I think your idea of gradually increasing the distance without lowering intensity is flawed, and here is why: unless an athlete is very new to training, an increase in distance will inevitably come with an associated decrease in speed. As you go through the season and approach races you don’t want to be training at a slower and slower speed. You say this has worked in the past, and perhaps you were at the stage that you could actually increase the distance without loss of speed as you were seeing such large initial gains; but as you approach 50s 400m you can’t hope for this to continue.

In general I would say that your sessions are much shorter than what a 400/400h runner would do, especially at the beginning of the season. Most will be doing lots of aerobic work / circuits / tempo runs on grass: ‘training to train’. 400 training in my experience is pretty brutal, and it has to be if you are not going to die in the last 100m of a race.

Four 150s or two 300s is the sort of thing I’d do in the weeks leading up to a 400 race, not at the start of the season.

In any case, it is good that you are trying to develop an thought-out plan. I hope my comments are of interest.

Again, I’d be interested to hear what other people think.

It’s called short to long planning. It’s how Ben ran 9.79 20 years ago. It’s how many of the East Germans women ran the 400m and managed to run 47.6! A lot of people on this forum use it and we have everything here from people competing at small school meets to those making European, World and Olympic finals.

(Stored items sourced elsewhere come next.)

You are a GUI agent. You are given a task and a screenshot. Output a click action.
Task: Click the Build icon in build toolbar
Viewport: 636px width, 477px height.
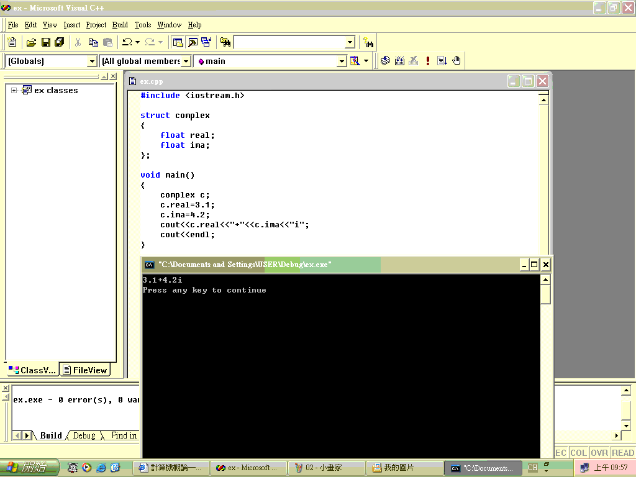(x=399, y=61)
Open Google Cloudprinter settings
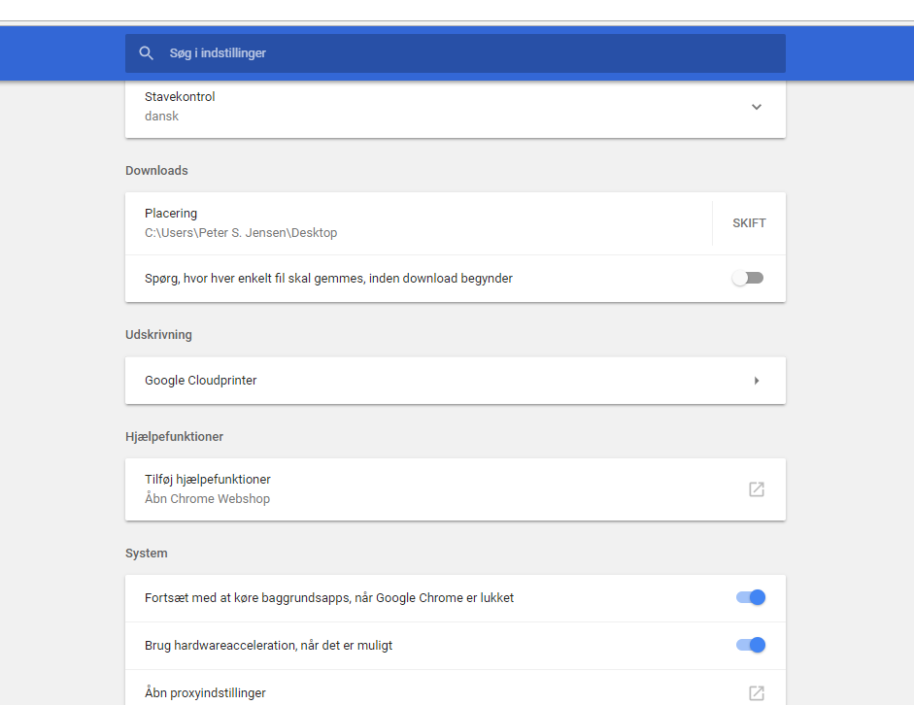The height and width of the screenshot is (705, 914). coord(455,380)
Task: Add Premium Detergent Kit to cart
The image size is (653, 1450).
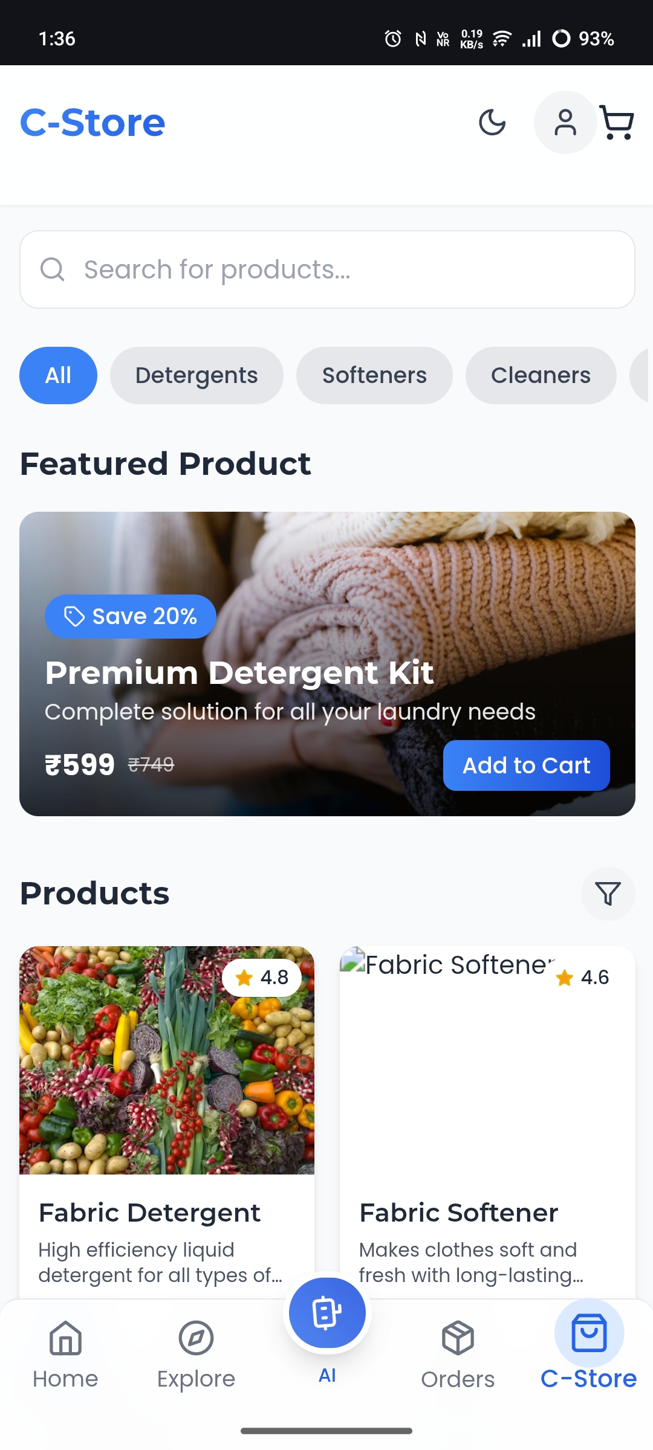Action: tap(526, 765)
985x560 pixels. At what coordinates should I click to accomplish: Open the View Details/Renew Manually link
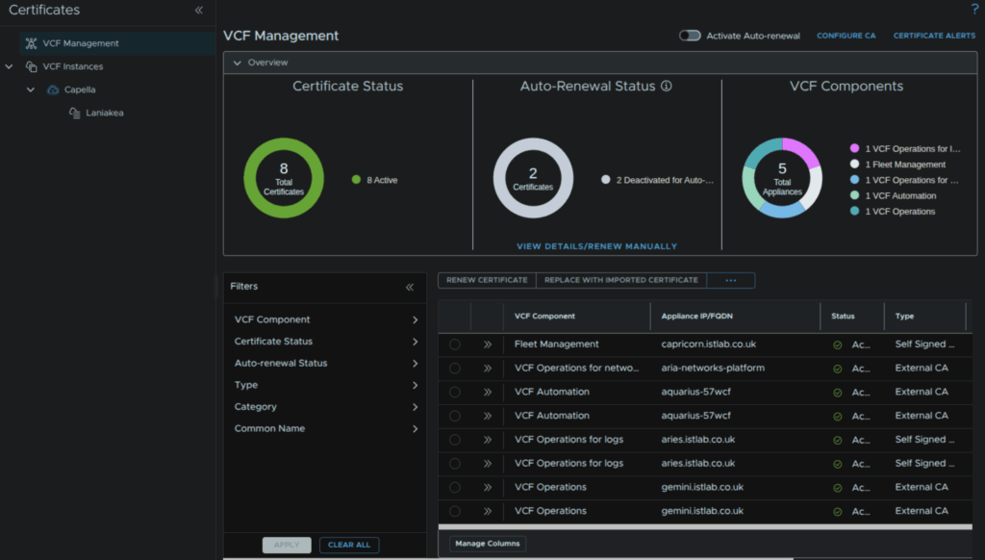(x=596, y=246)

Watch the Vancouver 2004 Download if you want to see Charlie explaining how he did it!


Welcome to a the forum… :slight_smile:

You are missing out Tempo which is such an important aspect of training for 100m let alone 400m! I think you will just get burnt out on your program after a few weeks because the intensity is so high and the volume pretty low. Also you need to get to the 2x150s in the first place (you can’t just wake up and run them fast) and for me this takes at least 3-4months of training so I’m not sure if they will start out being fast anyway.

I really appreciate the comments. I actually have just joined a club with a really good coach who specializes in 400/400H. Now I am doing their program which is full of Top speed/speed endurance and lots of special endurance with tempo used sometimes. I did try my program for 1 wk and it didn’t work out great. Mainly I wasn’t able to push as hard as I wanted on the SEi/SE2 because I had no coach or fellow athletes pushing me I ran
SE1 20.1/21.1 + 20.3/21.6 over 150Hurdles with 1min/6min rest.
Speed/speed endurace went okay but its hard without someone timing u or watching your form to see how your running.
SE2 was slated for today but I did my first club workout and had fun.
FC252 I understand where ur coming from with my base actually being a peaking phase for most. and Topcat indicated a lack of tempo havign negative effects on my program. These both were concerns I had. Now that I have a team to workout with I just listen to my coach and will see my times drop. Thanks for the input.

Generally the best option unless you live in a VERY remote area!